UNITED STATES DISTRICT COURT FOR THE WESTERN DISTRICT OF PENNSYLVANIA
Jul 17, 2013
Civil Action No. 2:08-cv-1706 (W.D. Pa. Jul. 17, 2013)

Opinion

Civil Action No. 2:08-cv-1706

07-17-2013

JAY V. YUNIK, Plaintiff v. CATHERINE C. McVEY, Chairperson - Pennsylvania Board of Probation and Parole; ET AL., Defendants


Senior District Judge Donetta W. Ambrose

Magistrate Judge Cynthia Reed Eddy


MEMORANDUM OPINION AND ORDER

Before the Court is Plaintiff's Notice of Appeal of the Magistrate Judge's Order [ECF No. 164]. By Memorandum Order of April 12, 2013, the Magistrate Judge vacated an earlier decision which had granted Plaintiff's Motion to Reopen the case (ECF No. 159). For the reasons that follow, after a de novo review, the Court accepts and adopts the Magistrate Judge's Order of April 12, 2013. Therefore, Plaintiff's Notice of Appeal is dismissed and this case shall remain closed until Plaintiff retains counsel.

Background

The extensive background of this case is well known to the parties. Distilled to its essence, in his Amended Complaint, filed on April 8, 2009, Plaintiff, Jay V. Yunik, an inmate at the State Correction Institution at Fayette, named eleven (11) individual defendants, all of whom are employed either by the Pennsylvania Board of Probation and Parole ("the Board") or the Pennsylvania Department of Corrections ("DOC"). In addition, Plaintiff named several groups of John and Jane Doe Defendants, including "ALL ATTORNEYS WORKING FOR ANY & ALL CITY, COUNTIES, OR STATE OF PENNSYLVANIA" and "ALL FEDERAL ATTORNEYS WORKING FOR ANY & ALL FEDERAL GOVERNMENTS OF THE STATE OF PENNSYLVANIA," (ECF No. 12). Plaintiff's Amended Complaint was not a model of clarity, but the Magistrate Judge concluded that Plaintiff had three sets of complaints; First, that the Board and DOC require him to undergo various treatment programs so that the DOC can determine whether to recommend him for parole or not and that the Board considers Plaintiff's participation in this programming in order to determine his suitability for parole. Second, the Board engages in reverse discrimination, routinely granting African American prisoners parole while routinely denying white prisoners parole. Plaintiff also alleges age discrimination, claiming that older prisoners are not paroled as frequently as younger prisoners. Third, that some of the Defendants are engaging in retaliation against Plaintiff. (ECF No. 15).

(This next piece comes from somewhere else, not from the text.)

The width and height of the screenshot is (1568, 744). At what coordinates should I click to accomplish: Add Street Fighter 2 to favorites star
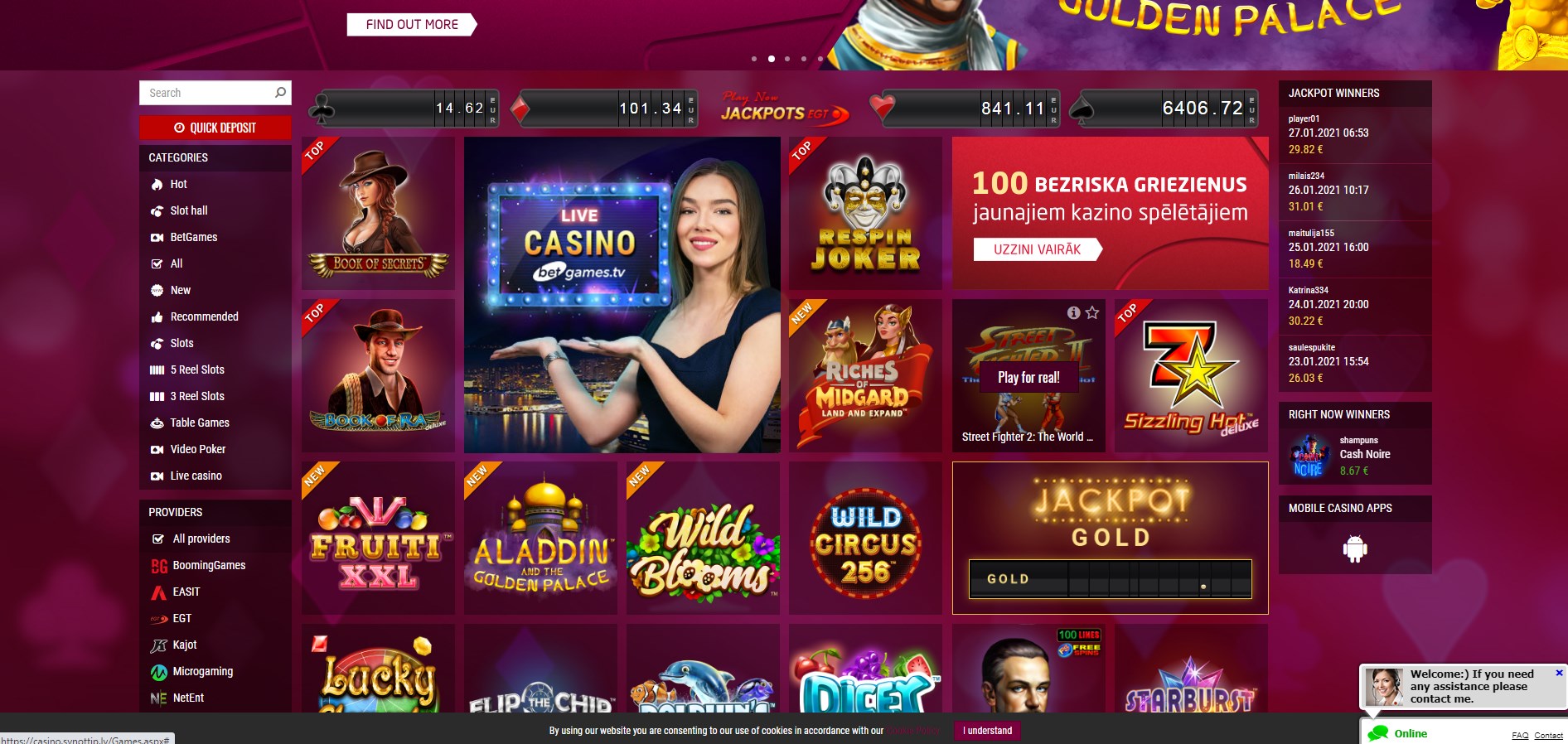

This case was originally assigned to Magistrate Judge Amy Reynolds Hay. On February 6, 2009, Plaintiff elected to have the case randomly assigned to a United States District Judge (ECF No. 6). Thereafter, on November 12, 2009, the case was randomly assigned to the undersigned and referred to Magistrate Judge Amy Reynolds Hay for all pre-trial matters.

Pursuant to the PLRA screening provisions, on November 9, 2009, the Court ordered that the Amended Complaint be dismissed in part for failure to state a claim upon which relief could be granted. The Court ordered that only the following claims remain: (1) Plaintiff's claims for violation of his equal protection rights and (2) Plaintiff's claims for retaliation. (ECF No. 34.)

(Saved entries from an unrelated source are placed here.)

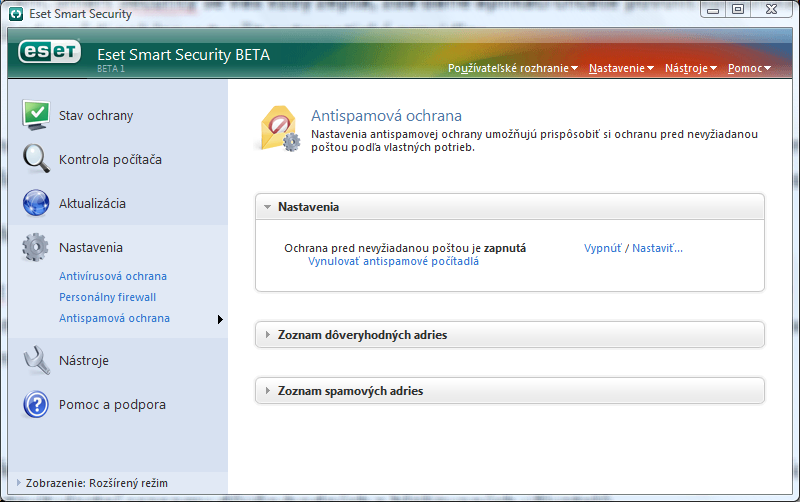
Task: Click the Nastaviť... link
Action: click(657, 248)
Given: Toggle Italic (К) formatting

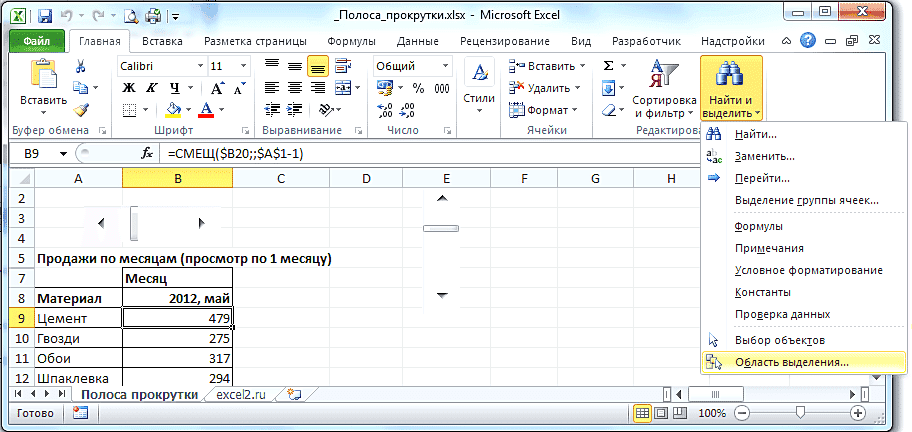Looking at the screenshot, I should click(150, 88).

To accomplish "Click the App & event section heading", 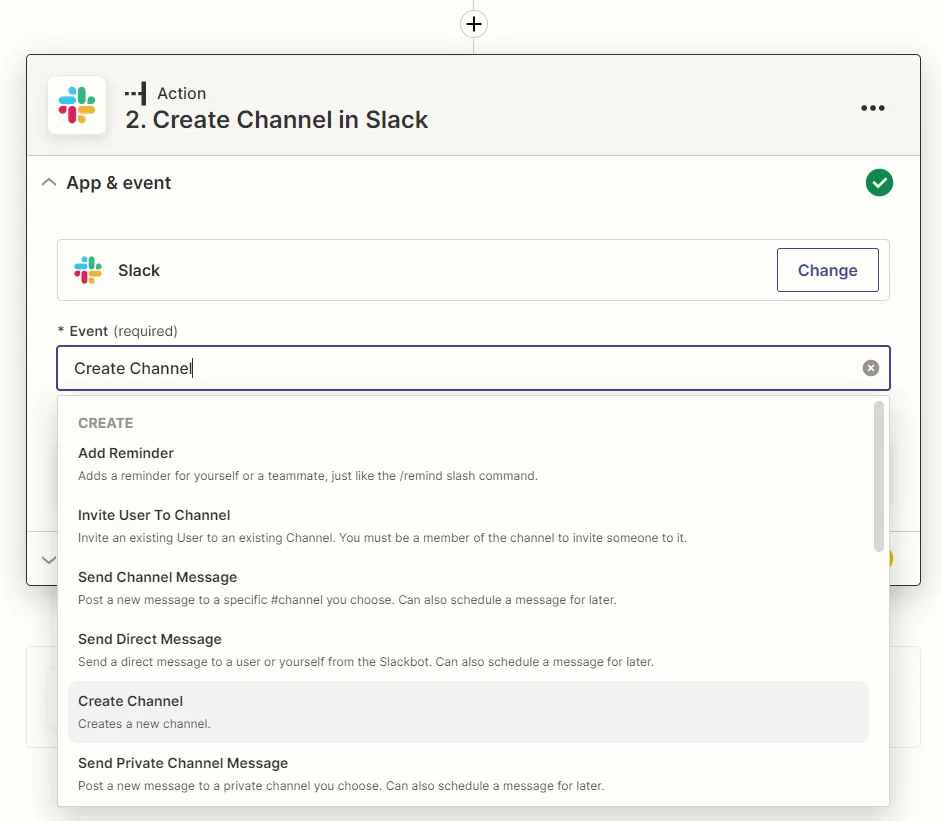I will [x=118, y=183].
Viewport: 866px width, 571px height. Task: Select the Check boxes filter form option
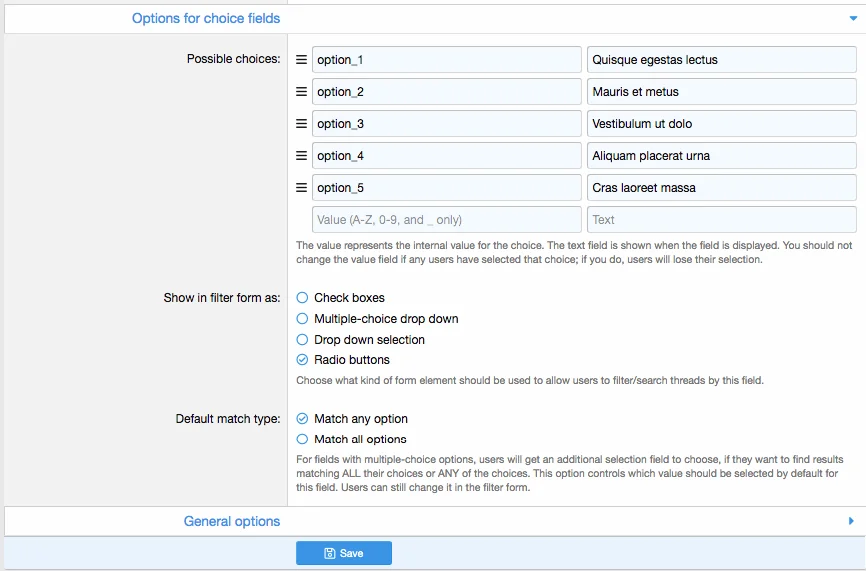[303, 298]
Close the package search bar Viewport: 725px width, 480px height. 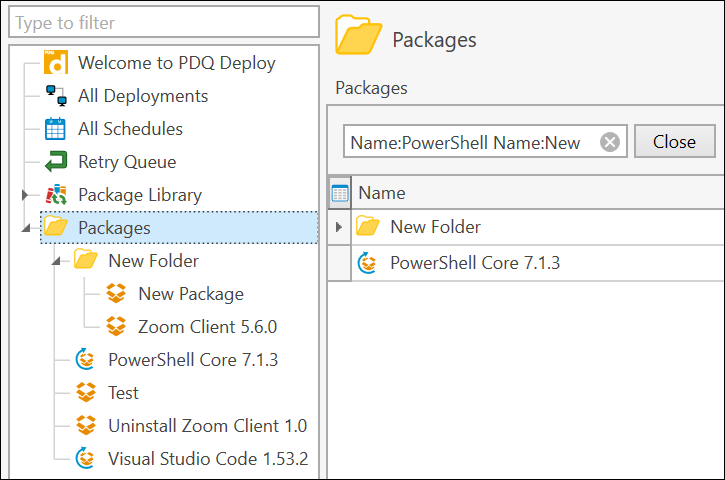pos(674,142)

On April 18, 2011, following what best can be described as "more than two years of torturous litigation" (ECF No. 159), Plaintiff filed a Motion / "Notice of Dismissal of Actions" (sic) in which he requested that his case be dismissed "without prejudice until such time that Appellant acquires counsel." (ECF No. 145.) Said Motion was granted by the District Court and the case was closed on April 19, 2011 (ECF No. 147).

Almost two (2) years later, on February 9,2013, Plaintiff filed a Motion to Reopen Civil Suit (ECF No. 149). The grounds set forth in support of this Motion failed to indicate that Plaintiff had retained counsel - the only basis available under the Order of April 19, 2011, for reopening the case. On March 12, 2013, the Magistrate Judge granted the Motion to Reopen (ECF No. 150), failing to appreciate the import of the fact that Plaintiff had not obtained or described any effort to obtain counsel. Upon reflection and more closely examining the docket memorializing prior proceedings in this case, the Magistrate Judge concluded that the Motion to Reopen had been improvidently granted. Accordingly, by Memorandum Order of April 12, 2013, the Magistrate Judge vacated its Order of March 12, 2013, denied the Motion to Reopen, and ordered that the Clerk of Courts mark the case closed. (ECF No. 159). All parties were advised that they could appeal the Order entered by the Magistrate Judge to the District Court within fourteen (14) days from the date of the Order. (Id.)

Plaintiff did not file an appeal to the District Court, but rather on April 29, 2013, he filed in this Court a Notice of Appeal, which stated as follows:

Now comes, Jay V. Yunik, Plaintiff, pro se, in forma pauperis, in opposition to Magistrates Order dated April 12, 2013, issued by Magistrate judge Cynthia Eddy, and appeals to the United States Court of Appeals, third district Pennsylvania.
Notice of Appeal (ECF No. 160). The civil case was docketed by the Office of the Clerk, Third Circuit Court of Appeals, on May 1, 2013 at USCA Case Number 13-2246. By Order of June 18, 2013, the appellate court dismissed the appeal for failure to timely prosecute insofar as Plaintiff failed to pay the requisite fee as directed. (ECF No. 163).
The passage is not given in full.